Star ratings in Google search results can increase your click-through rate by up to 30%. Here is exactly how to get them displaying for your website — and the mistakes that prevent them from appearing.
Star ratings appear in Google search results through a feature called "review rich results" or "rating rich results." They are not automatic — you have to add specific code to your website (called schema markup) that tells Google your rating data in a structured format it can read and display.
Google only shows star ratings when it trusts the data. This means your schema must be error-free, your reviews must be genuine, and your page must meet Google's content quality standards.
Google will not display star ratings for self-serving reviews (a business reviewing itself), reviews that are not on the actual website, or rating schema where all reviews are suspiciously perfect (all 5 stars). Genuine mixed reviews with mostly positive scores perform best.
1. Review Schema — Used for individual product or service reviews. Each review has a reviewer name, rating (1-5), and review text. Can be used on product pages, service pages, or any page with individual customer feedback.
2. AggregateRating Schema — Used for an overall average rating. Shows "4.8 (127 reviews)" in search results. This is the most visible type and appears on both product pages and business/service pages. Requires a ratingValue, reviewCount, and bestRating.
Schema markup is added to your page as a JSON-LD script block in the head section. For an AggregateRating on a service page, the structure includes: your item type, item name, the aggregate rating object with ratingValue, reviewCount, and bestRating (usually 5).
For individual Review schema, each review needs: author name, rating value, review body text, and date published.
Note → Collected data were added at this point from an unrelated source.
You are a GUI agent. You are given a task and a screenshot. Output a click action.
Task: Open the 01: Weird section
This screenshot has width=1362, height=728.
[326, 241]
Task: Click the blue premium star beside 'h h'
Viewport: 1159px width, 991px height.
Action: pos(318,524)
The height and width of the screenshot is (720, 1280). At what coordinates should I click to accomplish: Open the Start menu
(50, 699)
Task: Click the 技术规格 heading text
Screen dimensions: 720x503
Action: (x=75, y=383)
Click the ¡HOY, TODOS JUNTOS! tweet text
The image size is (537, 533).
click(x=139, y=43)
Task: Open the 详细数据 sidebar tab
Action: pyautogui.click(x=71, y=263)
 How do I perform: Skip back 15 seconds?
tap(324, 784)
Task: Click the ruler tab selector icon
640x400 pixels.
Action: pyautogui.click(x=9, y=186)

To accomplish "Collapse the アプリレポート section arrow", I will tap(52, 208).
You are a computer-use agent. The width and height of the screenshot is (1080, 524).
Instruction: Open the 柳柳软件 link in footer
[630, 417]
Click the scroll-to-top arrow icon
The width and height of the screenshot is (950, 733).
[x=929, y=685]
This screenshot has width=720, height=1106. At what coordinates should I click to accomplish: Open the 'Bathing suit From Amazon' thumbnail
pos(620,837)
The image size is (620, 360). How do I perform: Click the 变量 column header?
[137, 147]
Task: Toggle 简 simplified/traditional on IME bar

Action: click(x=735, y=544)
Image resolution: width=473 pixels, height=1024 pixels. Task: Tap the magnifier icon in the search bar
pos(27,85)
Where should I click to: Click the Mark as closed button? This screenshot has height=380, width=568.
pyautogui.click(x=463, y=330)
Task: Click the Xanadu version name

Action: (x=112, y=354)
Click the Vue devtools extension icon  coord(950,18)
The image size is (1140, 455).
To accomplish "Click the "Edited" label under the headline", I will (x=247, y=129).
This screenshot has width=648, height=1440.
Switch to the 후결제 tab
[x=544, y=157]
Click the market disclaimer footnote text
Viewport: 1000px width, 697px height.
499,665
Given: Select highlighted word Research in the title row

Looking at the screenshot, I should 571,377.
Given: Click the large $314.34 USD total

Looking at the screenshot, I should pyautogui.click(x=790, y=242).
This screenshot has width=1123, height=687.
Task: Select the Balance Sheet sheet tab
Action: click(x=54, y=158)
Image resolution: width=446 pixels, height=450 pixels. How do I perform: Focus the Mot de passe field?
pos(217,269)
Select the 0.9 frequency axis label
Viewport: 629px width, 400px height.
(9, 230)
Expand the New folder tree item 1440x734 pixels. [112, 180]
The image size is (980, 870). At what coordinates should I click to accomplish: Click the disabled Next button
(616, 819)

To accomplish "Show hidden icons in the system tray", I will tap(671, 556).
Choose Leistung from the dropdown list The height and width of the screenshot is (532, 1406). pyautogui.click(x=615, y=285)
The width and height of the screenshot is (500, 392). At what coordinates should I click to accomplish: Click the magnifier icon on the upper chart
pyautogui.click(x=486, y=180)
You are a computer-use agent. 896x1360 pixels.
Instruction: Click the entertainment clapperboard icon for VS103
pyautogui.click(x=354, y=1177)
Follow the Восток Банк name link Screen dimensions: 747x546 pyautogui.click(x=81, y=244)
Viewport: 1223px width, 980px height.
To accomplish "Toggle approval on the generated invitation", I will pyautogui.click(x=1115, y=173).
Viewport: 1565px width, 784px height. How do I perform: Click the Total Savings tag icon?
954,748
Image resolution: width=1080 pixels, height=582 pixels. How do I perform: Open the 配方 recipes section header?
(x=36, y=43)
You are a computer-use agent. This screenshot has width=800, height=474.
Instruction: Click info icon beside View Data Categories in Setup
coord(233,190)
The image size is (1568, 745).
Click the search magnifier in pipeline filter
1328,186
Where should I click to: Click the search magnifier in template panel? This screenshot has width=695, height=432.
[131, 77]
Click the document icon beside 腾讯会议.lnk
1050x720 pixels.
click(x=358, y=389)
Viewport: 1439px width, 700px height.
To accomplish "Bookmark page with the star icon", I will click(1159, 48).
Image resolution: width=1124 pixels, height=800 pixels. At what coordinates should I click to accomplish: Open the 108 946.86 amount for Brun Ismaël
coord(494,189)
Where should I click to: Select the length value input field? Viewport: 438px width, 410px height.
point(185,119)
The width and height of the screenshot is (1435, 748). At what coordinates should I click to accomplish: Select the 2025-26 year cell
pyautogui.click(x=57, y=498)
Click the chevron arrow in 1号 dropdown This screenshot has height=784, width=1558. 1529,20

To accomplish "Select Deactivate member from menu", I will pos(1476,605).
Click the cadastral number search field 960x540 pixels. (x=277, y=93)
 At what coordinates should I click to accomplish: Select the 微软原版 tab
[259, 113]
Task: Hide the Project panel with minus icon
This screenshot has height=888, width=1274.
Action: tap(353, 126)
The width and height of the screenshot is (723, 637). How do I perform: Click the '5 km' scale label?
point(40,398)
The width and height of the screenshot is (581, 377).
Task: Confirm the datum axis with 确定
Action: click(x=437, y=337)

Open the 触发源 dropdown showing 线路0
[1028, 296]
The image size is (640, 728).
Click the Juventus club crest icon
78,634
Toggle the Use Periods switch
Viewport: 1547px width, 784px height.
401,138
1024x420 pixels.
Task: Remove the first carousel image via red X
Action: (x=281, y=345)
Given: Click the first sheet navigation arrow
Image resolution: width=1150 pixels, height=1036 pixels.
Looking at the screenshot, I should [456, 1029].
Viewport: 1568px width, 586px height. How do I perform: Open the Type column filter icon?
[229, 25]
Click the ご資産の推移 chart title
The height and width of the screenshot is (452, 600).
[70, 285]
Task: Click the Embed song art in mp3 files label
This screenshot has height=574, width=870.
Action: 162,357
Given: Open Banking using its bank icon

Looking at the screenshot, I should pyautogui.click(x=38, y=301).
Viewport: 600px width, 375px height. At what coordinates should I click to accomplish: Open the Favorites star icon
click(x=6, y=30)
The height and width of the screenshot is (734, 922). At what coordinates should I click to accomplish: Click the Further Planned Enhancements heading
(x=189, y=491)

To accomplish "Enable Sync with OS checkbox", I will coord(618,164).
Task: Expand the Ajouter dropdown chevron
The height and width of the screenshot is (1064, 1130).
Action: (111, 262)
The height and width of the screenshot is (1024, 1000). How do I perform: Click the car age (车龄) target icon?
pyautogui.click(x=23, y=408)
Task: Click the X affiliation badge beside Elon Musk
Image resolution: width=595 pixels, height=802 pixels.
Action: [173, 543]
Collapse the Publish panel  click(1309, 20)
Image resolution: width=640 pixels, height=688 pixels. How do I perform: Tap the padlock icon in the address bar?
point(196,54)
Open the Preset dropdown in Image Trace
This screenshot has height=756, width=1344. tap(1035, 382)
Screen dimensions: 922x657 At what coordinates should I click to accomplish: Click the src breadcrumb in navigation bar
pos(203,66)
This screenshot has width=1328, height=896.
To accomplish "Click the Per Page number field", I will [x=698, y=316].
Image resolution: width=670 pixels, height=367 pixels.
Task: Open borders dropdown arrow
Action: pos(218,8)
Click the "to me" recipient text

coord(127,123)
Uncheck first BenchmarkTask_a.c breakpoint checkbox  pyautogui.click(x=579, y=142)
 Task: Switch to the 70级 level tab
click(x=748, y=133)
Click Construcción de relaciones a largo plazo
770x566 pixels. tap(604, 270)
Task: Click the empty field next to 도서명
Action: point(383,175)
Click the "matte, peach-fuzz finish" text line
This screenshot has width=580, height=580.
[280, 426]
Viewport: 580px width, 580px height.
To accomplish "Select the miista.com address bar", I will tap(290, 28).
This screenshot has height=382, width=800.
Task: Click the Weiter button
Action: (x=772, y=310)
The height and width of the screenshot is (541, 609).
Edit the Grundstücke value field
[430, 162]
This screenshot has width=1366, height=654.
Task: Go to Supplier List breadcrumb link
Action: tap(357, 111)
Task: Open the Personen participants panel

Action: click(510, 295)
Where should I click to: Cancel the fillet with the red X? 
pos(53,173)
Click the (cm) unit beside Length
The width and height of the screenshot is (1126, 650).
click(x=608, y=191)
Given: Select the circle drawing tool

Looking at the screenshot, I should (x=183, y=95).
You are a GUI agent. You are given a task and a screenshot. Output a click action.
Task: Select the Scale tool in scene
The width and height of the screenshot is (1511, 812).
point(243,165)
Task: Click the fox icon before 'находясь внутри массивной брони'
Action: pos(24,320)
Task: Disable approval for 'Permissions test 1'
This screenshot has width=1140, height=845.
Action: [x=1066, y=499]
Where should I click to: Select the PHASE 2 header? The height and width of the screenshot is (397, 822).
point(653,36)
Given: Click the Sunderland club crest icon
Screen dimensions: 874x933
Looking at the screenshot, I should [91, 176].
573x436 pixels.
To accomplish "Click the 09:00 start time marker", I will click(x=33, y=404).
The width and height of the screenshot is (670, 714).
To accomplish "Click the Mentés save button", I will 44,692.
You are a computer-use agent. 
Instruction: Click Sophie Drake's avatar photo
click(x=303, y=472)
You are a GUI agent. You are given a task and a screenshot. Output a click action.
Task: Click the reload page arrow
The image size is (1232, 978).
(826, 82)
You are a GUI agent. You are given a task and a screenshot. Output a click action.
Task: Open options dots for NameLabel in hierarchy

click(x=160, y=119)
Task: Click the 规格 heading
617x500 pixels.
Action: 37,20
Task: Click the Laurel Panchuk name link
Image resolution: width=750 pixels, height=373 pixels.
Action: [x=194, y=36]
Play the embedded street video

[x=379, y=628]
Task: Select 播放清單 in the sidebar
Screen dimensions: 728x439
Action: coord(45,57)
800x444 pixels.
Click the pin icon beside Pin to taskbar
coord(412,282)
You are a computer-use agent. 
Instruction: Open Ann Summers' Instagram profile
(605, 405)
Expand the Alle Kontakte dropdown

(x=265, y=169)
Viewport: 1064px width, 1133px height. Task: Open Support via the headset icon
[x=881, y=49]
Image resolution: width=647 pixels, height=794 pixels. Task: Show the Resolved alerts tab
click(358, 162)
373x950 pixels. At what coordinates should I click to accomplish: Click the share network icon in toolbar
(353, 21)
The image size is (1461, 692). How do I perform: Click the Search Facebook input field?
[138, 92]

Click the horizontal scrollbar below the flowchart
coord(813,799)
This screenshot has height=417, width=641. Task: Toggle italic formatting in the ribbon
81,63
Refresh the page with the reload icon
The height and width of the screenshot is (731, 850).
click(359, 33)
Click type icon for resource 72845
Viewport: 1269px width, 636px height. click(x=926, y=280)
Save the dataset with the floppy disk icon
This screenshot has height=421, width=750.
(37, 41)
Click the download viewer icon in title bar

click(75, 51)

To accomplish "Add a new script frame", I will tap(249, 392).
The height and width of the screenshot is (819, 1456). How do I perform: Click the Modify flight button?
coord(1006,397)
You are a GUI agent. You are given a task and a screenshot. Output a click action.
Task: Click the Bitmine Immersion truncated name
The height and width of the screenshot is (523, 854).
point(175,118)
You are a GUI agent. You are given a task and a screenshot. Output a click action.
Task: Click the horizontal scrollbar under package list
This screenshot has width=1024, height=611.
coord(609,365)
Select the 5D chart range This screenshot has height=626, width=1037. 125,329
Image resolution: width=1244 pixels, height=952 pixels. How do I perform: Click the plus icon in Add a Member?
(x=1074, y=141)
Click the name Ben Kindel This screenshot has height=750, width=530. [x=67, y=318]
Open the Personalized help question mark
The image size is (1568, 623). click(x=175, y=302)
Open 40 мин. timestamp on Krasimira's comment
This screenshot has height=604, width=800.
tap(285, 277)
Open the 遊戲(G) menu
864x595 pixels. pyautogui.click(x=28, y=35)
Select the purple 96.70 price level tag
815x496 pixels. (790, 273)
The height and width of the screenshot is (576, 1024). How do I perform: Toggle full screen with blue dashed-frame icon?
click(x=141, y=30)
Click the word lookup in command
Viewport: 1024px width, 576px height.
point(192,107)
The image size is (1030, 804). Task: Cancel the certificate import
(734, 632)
Multiple reviews can be nested in a single schema block.
Before your schema can trigger rich results, it must pass Google's validation. Use the Rich Results Test at search.google.com/test/rich-results. Paste your URL or code and Google will tell you:
Missing required fields (ratingValue or reviewCount), invalid rating format (must be numeric, e.g. 4.7 not "4.7/5"), author missing from Review type, or rating value outside the bestRating range. Fix all errors before monitoring in Search Console.
Once your schema is live, Google Search Console shows which pages have valid rich result markup. Go to Search Console, click Enhancements in the left sidebar, and look for Review snippets or Product. This shows how many pages are eligible for rich results and any issues found in your live pages.
It typically takes 1-4 weeks after Google re-crawls your pages for stars to start appearing in search results. You can request indexing via Search Console's URL Inspection tool to speed this up.